What you need to know:
- The Auditor General had in the 2019/2020 financial year report cautioned that if the government does not restrain its hunger for loans, the debt will be unsustainable and future governments will not be able to borrow.
The government is asking for another loan of $1 billion (Shs3.5 trillion) from the International Monetary Fund (IMF) to mitigate the impact of Covid-19 on the country’s economy, the Finance Ministry confirmed on Wednesday
However, this comes a few months after the Auditor General (AG), Mr John Muwanga, warned that the country’s national debt had escalated and that it was becoming unsustainable.
The IMF yesterday said the Shs3.5t loan will help Uganda tackle the near-term impact of Covid-19 and its recovery by safeguarding macroeconomic stability and generating more inclusive growth.
“IMF staff have reached [the] agreement with the Ugandan authorities on a medium-term programme that could be supported by IMF resources of about $1 billion (Shs3.5t) under the Extended Credit Facility (ECF),” Mr Amine Mati, an IMF official, said in the statement.

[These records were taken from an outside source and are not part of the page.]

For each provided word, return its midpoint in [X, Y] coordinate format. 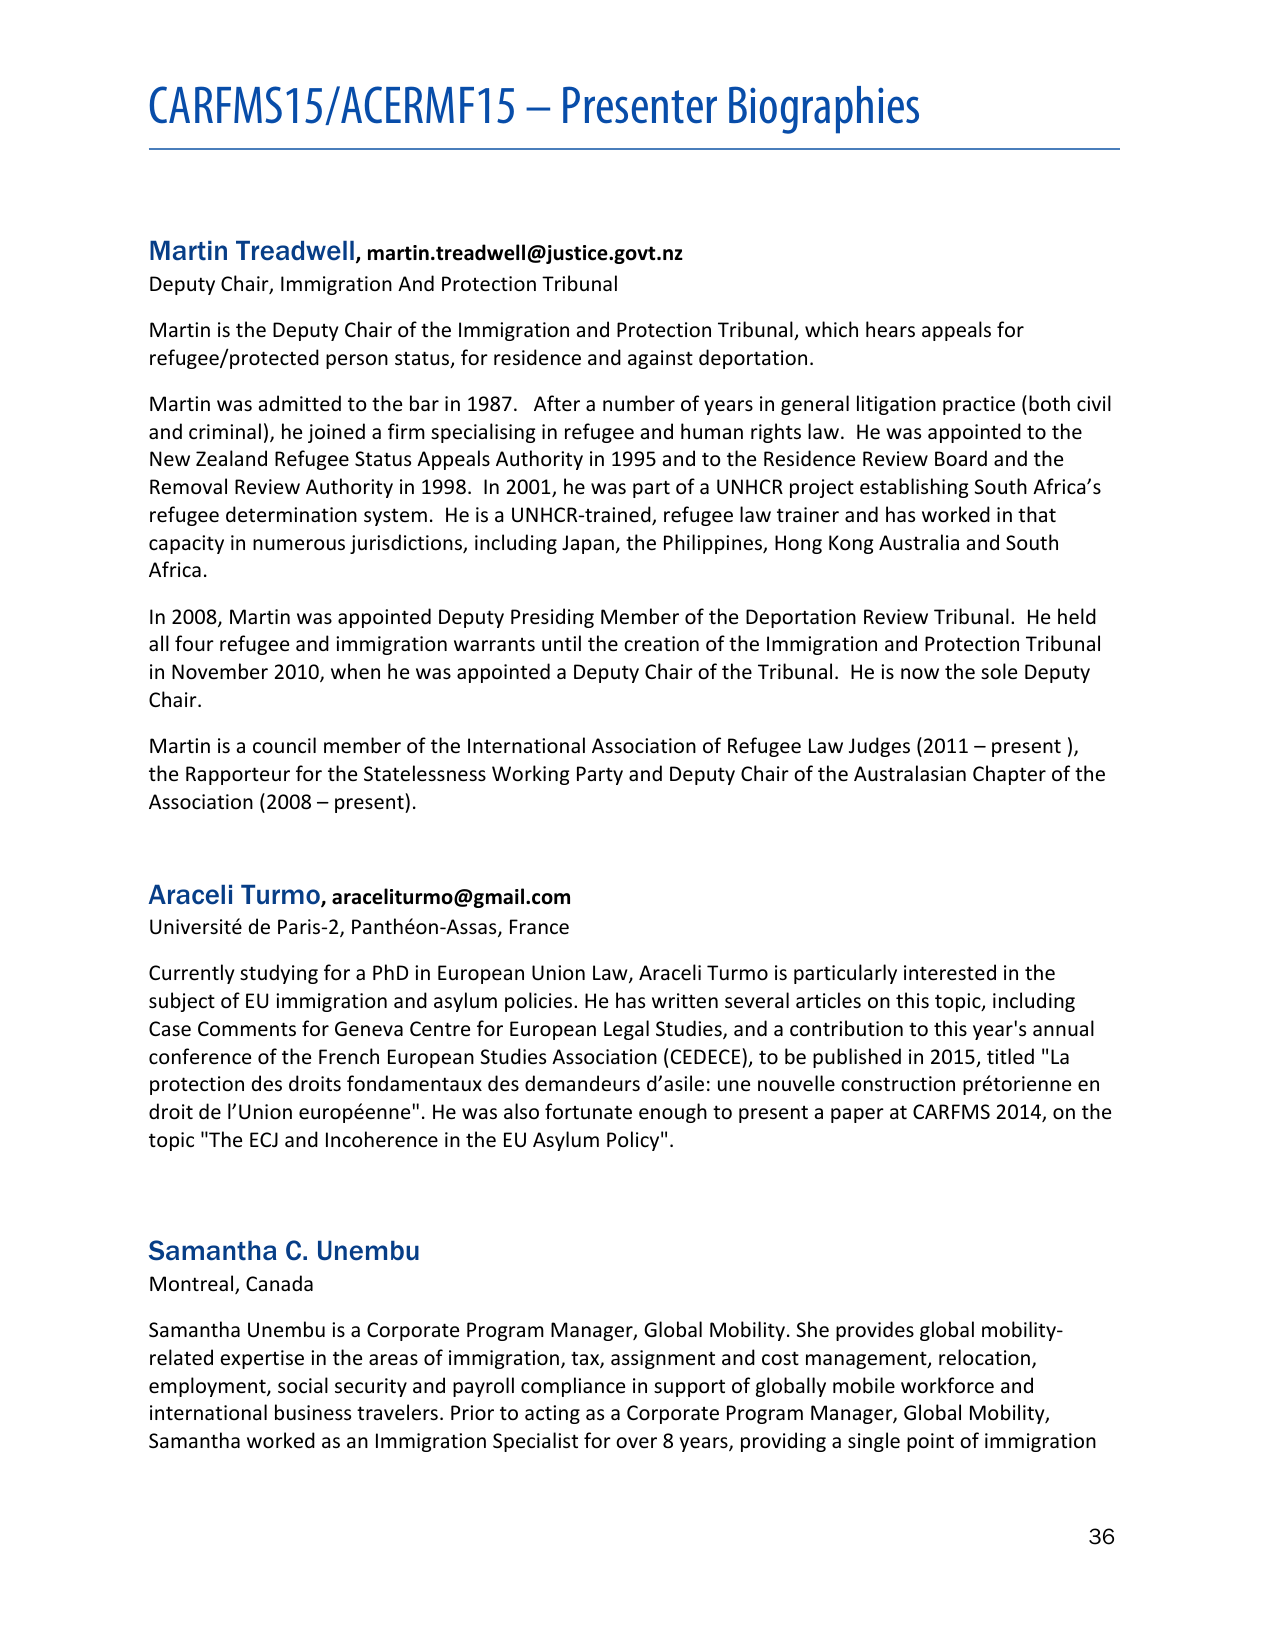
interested [950, 972]
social [303, 1385]
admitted [300, 403]
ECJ [264, 1139]
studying [279, 974]
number [639, 403]
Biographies [824, 110]
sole [999, 671]
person [357, 361]
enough [673, 1113]
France [539, 927]
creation [661, 644]
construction [898, 1084]
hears [890, 329]
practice [979, 405]
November [220, 671]
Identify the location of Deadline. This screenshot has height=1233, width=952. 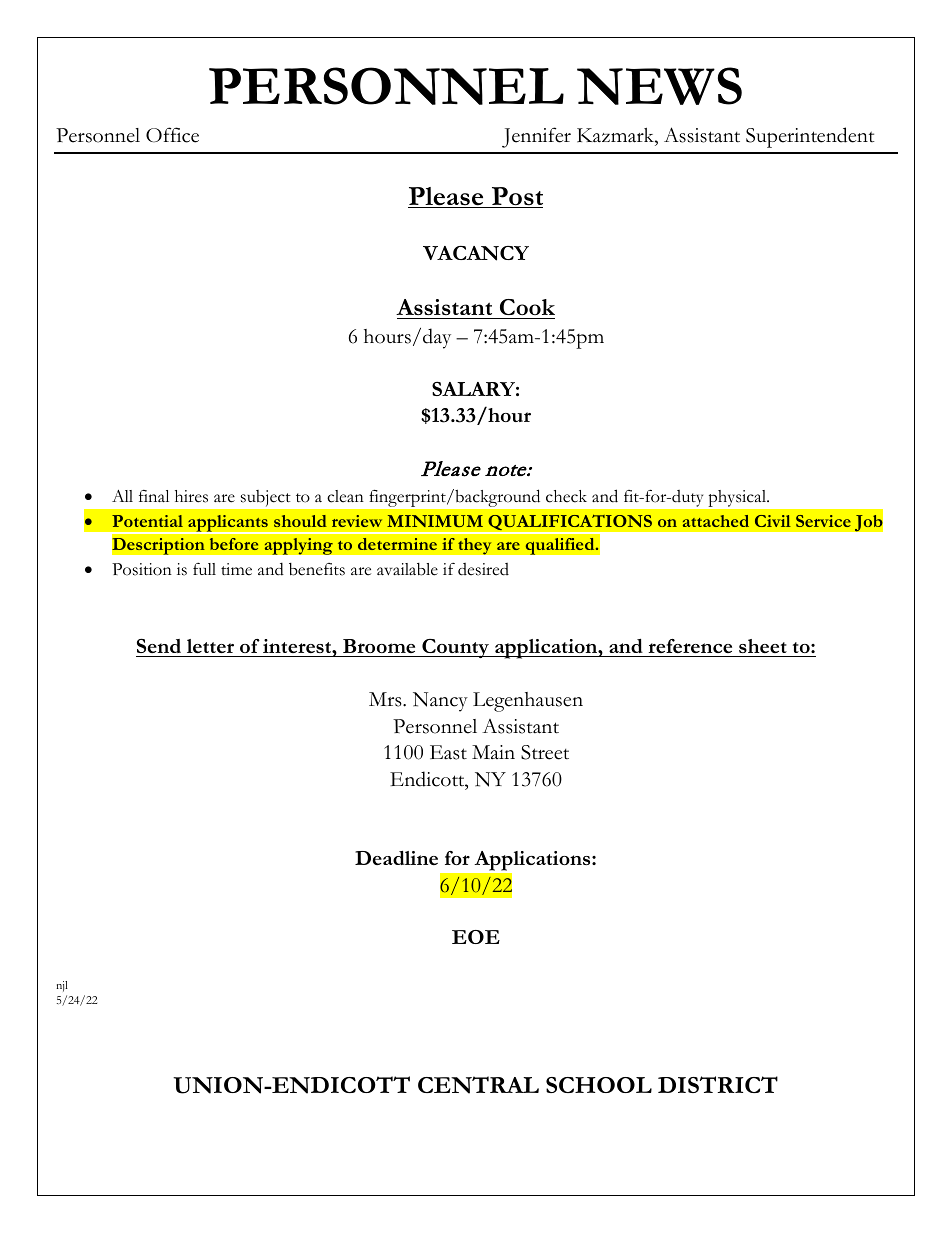
(396, 858).
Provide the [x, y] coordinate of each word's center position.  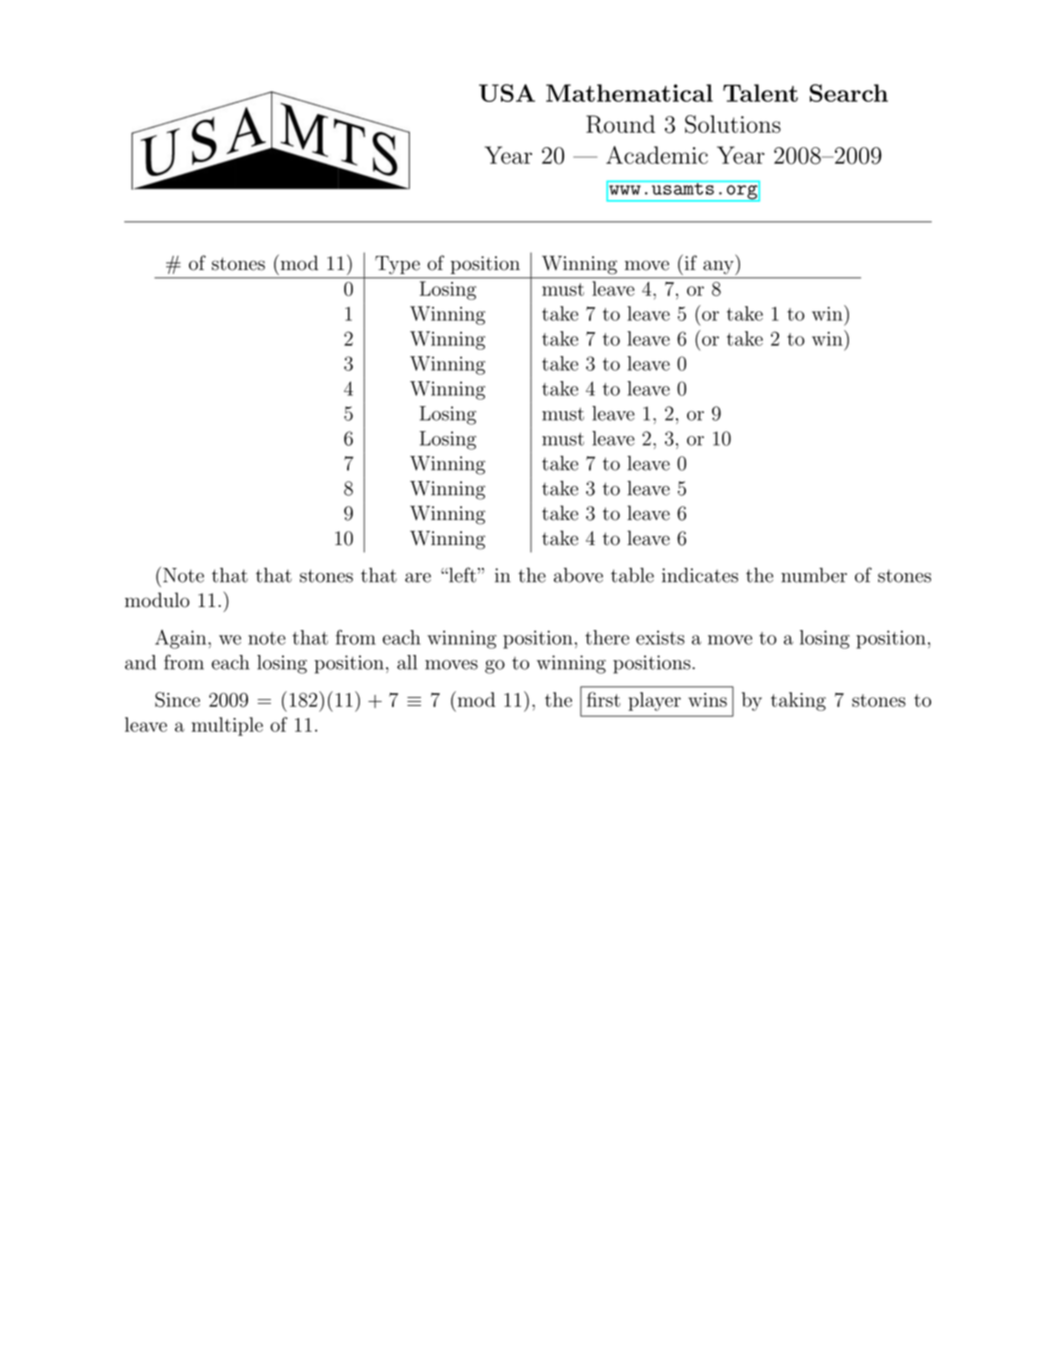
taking [798, 701]
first [603, 699]
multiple [227, 726]
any [718, 267]
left [461, 575]
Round [620, 124]
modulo [157, 600]
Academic [657, 155]
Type [397, 265]
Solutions [733, 124]
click [349, 485]
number [814, 575]
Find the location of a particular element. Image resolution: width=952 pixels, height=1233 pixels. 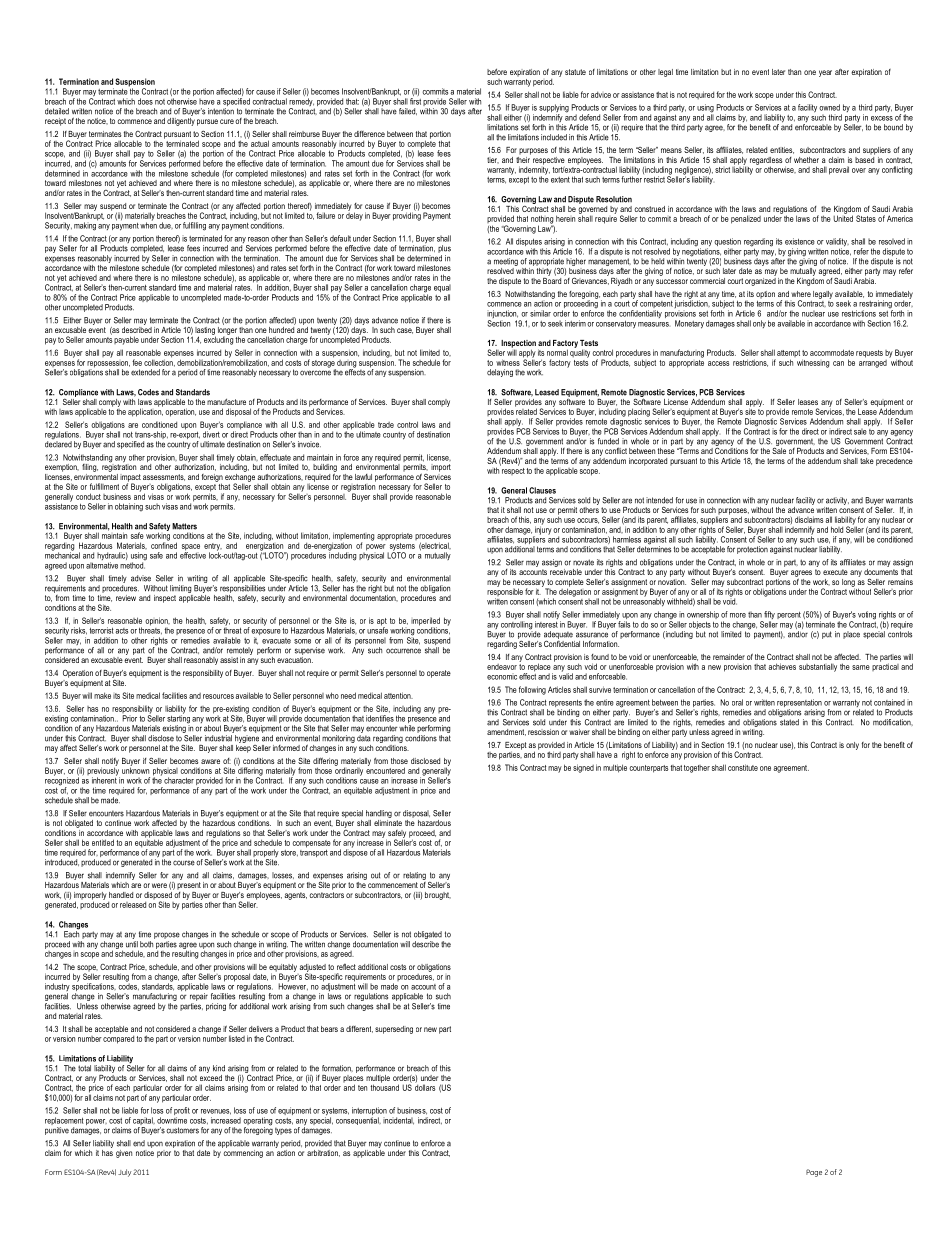

fifty is located at coordinates (768, 616).
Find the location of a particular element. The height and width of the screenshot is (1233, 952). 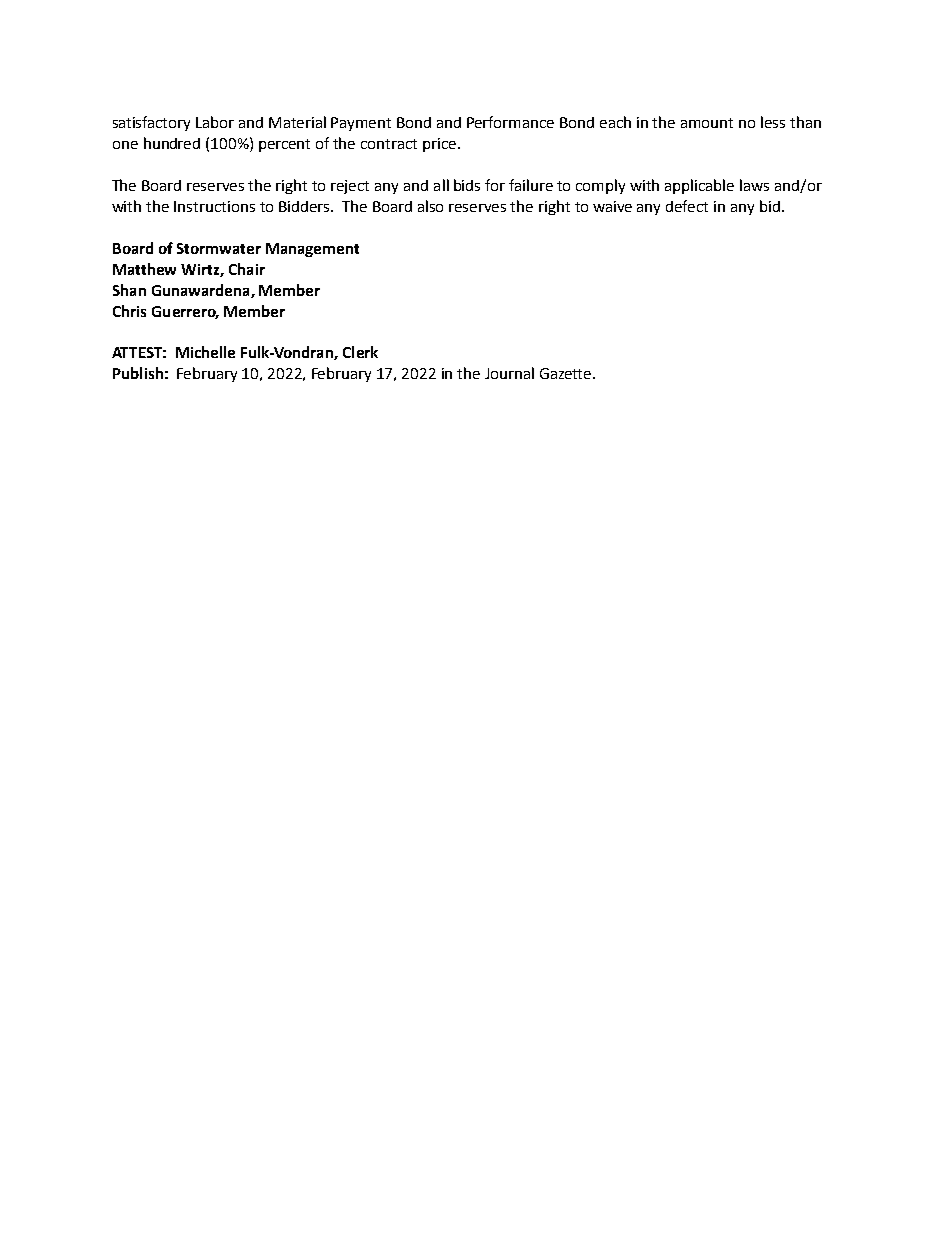

bids is located at coordinates (467, 185).
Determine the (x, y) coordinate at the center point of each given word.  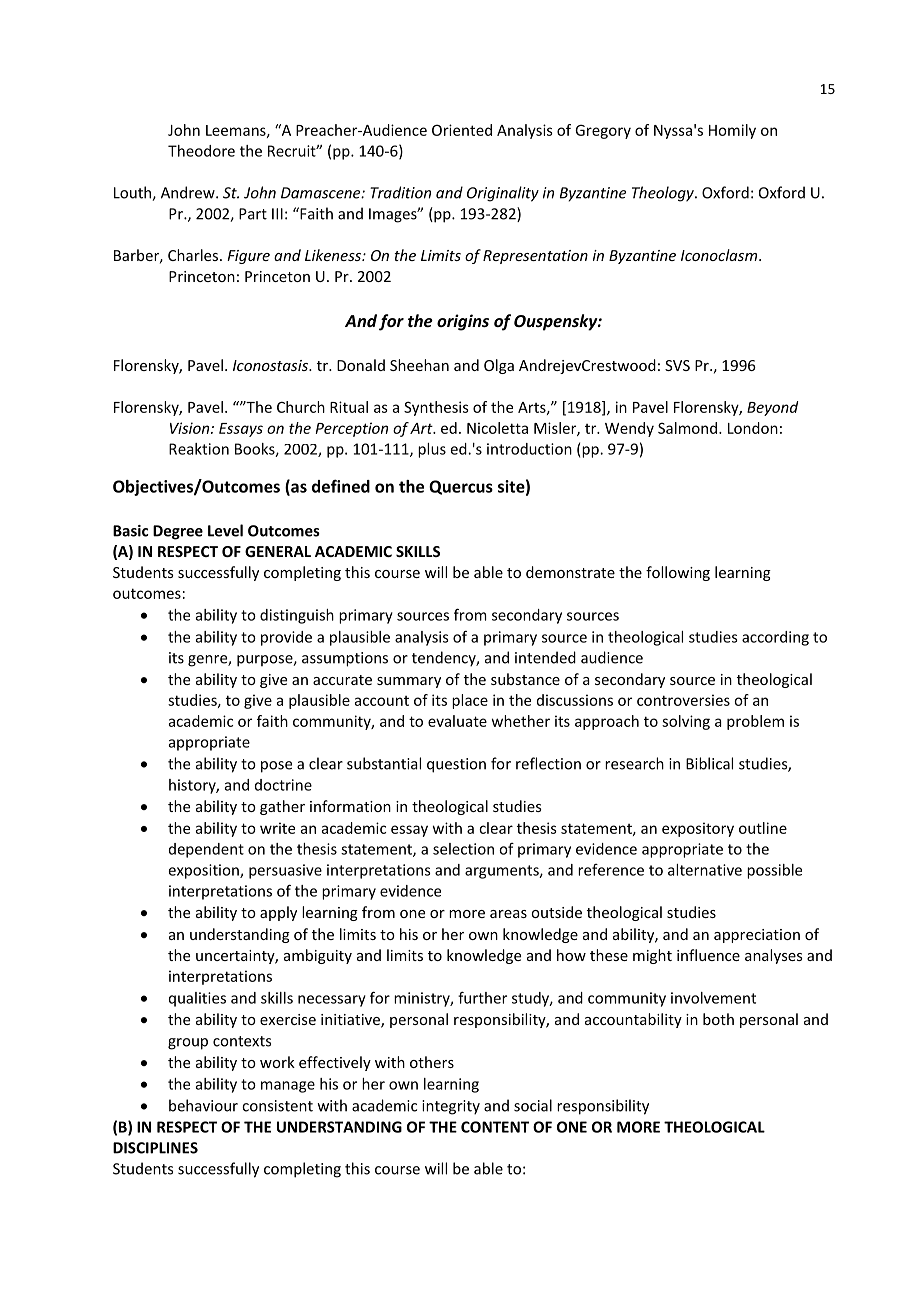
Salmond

He added: “The staff-level agreement is subject to IMF management approval and Executive Board consideration, which is expected in the coming weeks.”
According to the statement, the agreement followed meetings held between May 25 and 28 attended by the IMF staff team, Minister of Finance Matia Kasaija, acting Permanent Secretary and Secretary to the Treasury, Mr Patrick Ocailap and the Central Bank Governor Mr Emmanuel Mutebile.
The Finance ministry Spokesperson, Mr Jim Mugunga, confirmed to Daily Monitor that the meeting happened and that the agreements about the loan were made.
“The central objective of the authorities’ reform programme—supported by an arrangement under the IMF’s Extended Credit Facility (ECF)—is to support a recovery from the Covid pandemic. This will enable us as a country stay on course to generating a strong and inclusive private sector-led growth,” he said.
He added: “The budget deficit and debt will be reduced over time (as the Covid-19 shock eases) through higher productivity and government revenue. The Ministry of Finance and other agencies of government remain committed to ensure greater efficiency in funds absorption and use that will include among others spending on social programs such as health.”
But the Auditor General had in the 2019/2020 financial year report cautioned that if the government does not restrain its hunger for loans, the debt will be unsustainable and future governments will not be able to borrow.
In December 2019, Uganda’s debt burden stood at about Shs49 trillion but by December 2020, it shot to Shs65.8 trillion, which is a Shs16.8 trillion increment, according to information from the government. This caused a considerable increase in the debt- GDP ratio to 46 per cent as of 2020.
But IMF said it will continue to give loans to Uganda to close financing gaps and help in recovery from the impacts of Covid-19.
“Uganda’s economy has been hit hard by the Covid-19 pandemic that eroded people’s livelihoods. Growth has halved compared to pre-crisis levels and poverty has increased, reversing decade-long gains in wealth creation and inclusion despite the support measures introduced by the authorities,” Mr Mati said.
He added: “The fiscal deficit has widened considerably, pushing public debt to close to 50 percent of GDP by June 2021 and increasing financing costs. Emergency financial assistance from the IMF and the World Bank helped close financing gaps and supported mitigation measures, but important fiscal and external financing needs remain over the next few years.”
Ms Cissy Kagaba, the head of Anti-Corruption Coalition Uganda, said even in countries that did not borrow as much as Uganda did to cushion the population from the effects of Covid-19, their Covid-19 figures in terms of percentages of the population are not as far from Uganda’s.
“The problem is not that we are borrowing excessively, it is that we are borrowing for the wrong reasons. Even when we borrow for the wrong reasons, the custodians of this country exaggerate the amounts of money borrowed to cater to their selfish ends,” she wrote earlier in one of the opinion articles published by Daily Monitor.
But Mr Mugunga said the loan is not a big threat since it is interest-free. “The ECF carries a zero-interest rate, with a grace period of five and half years, and a final maturity of 10 years. The duration of Uganda’s ECF-supported programme is three years for a loan of about $1 billion, disbursed in semi-annual tranches,” he said.